= TESTO CITATO =
Commento alla Liturgia

XXXI Domenica Tempo Ordinario

Prima lettura

Dt 6,2-6

2perché tu tema il Signore, tuo Dio, osservando per tutti i giorni della tua vita, tu, il tuo figlio e il figlio del tuo figlio, tutte le sue leggi e tutti i suoi comandi che io ti do e così si prolunghino i tuoi giorni. 3Ascolta, o Israele, e bada di metterli in pratica, perché tu sia felice e diventiate molto numerosi nella terra dove scorrono latte e miele, come il Signore, Dio dei tuoi padri, ti ha detto. 4Ascolta, Israele: il Signore è il nostro Dio, unico è il Signore. 5Tu amerai il Signore, tuo Dio, con tutto il cuore, con tutta l'anima e con tutte le forze. 6Questi precetti che oggi ti do, ti stiano fissi nel cuore.

Salmo Responsoriale

Dal Sal 17 (18)

R. Ti amo, Signore, mia forza.

Ti amo, Signore, mia forza,
Signore, mia roccia,
mia fortezza, mio liberatore. R.
 
Mio Dio, mia rupe, in cui mi rifgio;
mio scudo, mia potente salvezza e mio baluardo.
Invoco il Signore, degno di lode,
e sarò salvato dai miei nemici. R.
 
Viva il Signore e benedetta la mia roccia,
sia esaltato il Dio della mia salvezza.
Egli concede al suo re grandi vittorie,
si mostra fedele al suo consacrato. R.

= VOCI =

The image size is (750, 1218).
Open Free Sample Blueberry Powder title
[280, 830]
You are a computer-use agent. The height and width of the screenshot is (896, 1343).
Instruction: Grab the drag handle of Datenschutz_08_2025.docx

= CONSEGNA =
Prosegui il commento alla liturgia della XXXI domenica a partire dall'ultima riga riportata. I record non hanno alcun legame con il commento alla liturgia.

= RISULTATO =
Seconda Lettura

Eb 7,23-28

23Inoltre, quelli sono diventati sacerdoti in gran numero, perché la morte impediva loro di durare a lungo. 24Egli invece, poiché resta per sempre, possiede un sacerdozio che non tramonta. 25Perciò può salvare perfettamente quelli che per mezzo di lui si avvicinano a Dio: egli infatti è sempre vivo per intercedere a loro favore. 26Questo era il sommo sacerdote che ci occorreva: santo, innocente, senza macchia, separato dai peccatori ed elevato sopra i cieli. 27Egli non ha bisogno, come i sommi sacerdoti, di offrire sacrifici ogni giorno, prima per i propri peccati e poi per quelli del popolo: lo ha fatto una volta per tutte, offrendo se stesso. 28La Legge infatti costituisce sommi sacerdoti uomini soggetti a debolezza; ma la parola del giuramento, posteriore alla Legge, costituisce sacerdote il Figlio, reso perfetto per sempre.

Vangelo

Mc 12,28b-34

28Allora si avvicinò a lui uno degli scribi che li aveva uditi discutere e, visto come aveva ben risposto a loro, gli domandò: "Qual è il primo di tutti i comandamenti?". 29Gesù rispose: "Il primo è: Ascolta, Israele! Il Signore nostro Dio è l'unico Signore ; 30amerai il Signore tuo Dio con tutto il tuo cuore e con tutta la tua anima, con tutta la tua mente e con tutta la tua forza. 31Il secondo è questo: Amerai il tuo prossimo come te stesso . Non c'è altro comandamento più grande di questi". 32Lo scriba gli disse: "Hai detto bene, Maestro, e secondo verità, che Egli è unico e non vi è altri all'infuori di lui ; 33amarlo con tutto il cuore, con tutta l'intelligenza e con tutta la forza e amare il prossimo come se stesso vale più di tutti gli olocausti e i sacrifici". 34Vedendo che egli aveva risposto saggiamente, Gesù gli disse: "Non sei lontano dal regno di Dio". E nessuno aveva più il coraggio di interrogarlo.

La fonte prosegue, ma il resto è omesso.